22 juillet 2011

Mi-figue, mi-raisin

Je suis devenue professeure de littérature précisément parce que je trouvais que la littérature trouvait difficilement sa place dans la cité; si pour un seul jour les techniciens en formation que j'aurai eus devant moi pensent que peut-être, la littérature, ça aide à vivre, j'aurai réussi.
Pourtant, je ne sais pas encore si je suis snobe ou populiste. Chaque cours que je donne, je m'exprime dans un langage qui me ressemble moins que celui que j'utilise ici, pour le dire comme ça, dans l'unique but de rejoindre le plus grand nombre. Chaque cours, je gesticule comme un clown et je réfère à nos vies quotidiennes pour ancrer la littérature dans la vie - en dehors de mon amour pour certains auteurs, c'est à ça que se résume ma perspective pédagogique, pour dire le vrai.
Considérant cette approche, je devrais, normalement, me réjouir de ce que des journalistes populaires, outre Foglia, qui le fait si bien, se mettent à pondre des chroniques littéraires. Pourtant, chaque fois, je tique. Et particulièrement quand il s'agit de Patrick Lagacé.
Peut-il légitimement parler de l'"oeuvre de Camus"? En a-t-il lu plus qu'un livre, lu au cégep, par surcroît ? J'en doute. Peut-être ai-je tort, peut-être Lagacé est-il un grand lecteur. Peut-être sait-il replacer l'oeuvre de Camus dans le contexte qui était le sien : celui de l'existentialisme, de la remise en question de ce que c'est, l'humanité. Mais c'est plus fort que moi, je ne peux m'empêcher de penser que ça ne cadre pas avec le personnage.
Et alors, je me demande : à quel prix la littérature doit-elle trouver sa place dans la cité ? Jusqu'où pouvons-nous aller avant de déclarer "Toi, ci-devant, tout t'est permis, sauf parler de livres" ?
Mon coeur veut répondre à cette question tout autrement que ma tête. Et pour une fois, je pense que la pédagogue a peut-être moins raison que l'intellectuelle.

4 commentaires:

manouche a dit…

Chacun a le droit d'avoir un avis sur la littérature .Qu'il soit éclairé c'est ton job!
Je m'insurge contre la féminisation des appellations professionnelles, il s'agit d'une fonction et ça c'est féminin ,non?
Auteure, professeure phonétiquement à vomir!
Bise.

Mek a dit…

Lagacé parle de Camus en connard, comme il parle de tout en connard. C'est merveilleusement sincère et honnête, puisque c'est un connard. Pas un grand connard, non. Il n'aura jamais l'envergure des véritables élus de cette époque de connards. Il ne sera jamais un Martineau ou un Arthur. Mais bon, comme l'avait prédit Hamsun (et avant lui Nietzsche), les collines mépriseront les montagnes.

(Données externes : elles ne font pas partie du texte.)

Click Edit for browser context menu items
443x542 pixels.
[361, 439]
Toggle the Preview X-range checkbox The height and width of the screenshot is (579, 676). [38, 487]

Le pauvre étend la panade de son gros bon sens aussi large que possible. Il a probablement lu trois livres dans toute son existence. On aura ensuite droit à sa critique de Surréal 3000, puis à celle du Playboy spécial Pam Anderson. Ça sera fini. On passera à autre chose. Ouf.

Amélie a dit…

En lisant Lagacé, je me disais que l'enfer était pavé de bonnes intentions. Il a toutes les meilleures intentions du monde, il veut aimer la littérature. Ses propos sont naïfs, parce qu'il n'a pas lu grand chose bien sûr, mais surtout, ils sont naïfs parce que son contact avec la littérature est sans danger. Tout le monde a le droit de parler de littérature. Ça ne doit pas être réservé aux professeurs! Surtout pas. Il faut toutefois au moins faire l'effort minimal de se laisser imprégner par les œuvres. Je ne pense pas que Lagacé pourrait lire un roman et remettre en question son métier de journaliste. De toute évidence, il lit, pas souvent mais parfois, pour se confirmer à lui-même son existence et sa pertinence. Il fermera toujours les yeux quand ça commencera à faire mal. Je consacre ma vie à la littérature et pourtant ça m'arrive souvent de remettre en question mon existence en lisant un roman. Ça m'arrive même d'être dégoûtée au point de ne plus avoir envie de parler de littérature. Pour savoir lire, il faut savoir être altéré. À lire Lagacé, je suis certaine qu'il serait d'accord avec moi sur ce point, mais je suis aussi certaine qu'il n'a aucune idée de ce que peut vouloir dire « être altéré ». Il n'a sans doute jamais vécu cette expérience.

Mek a dit…

Amélie, je te donne un chaton gratos si tu viens prendre un petit verre dans mon bled.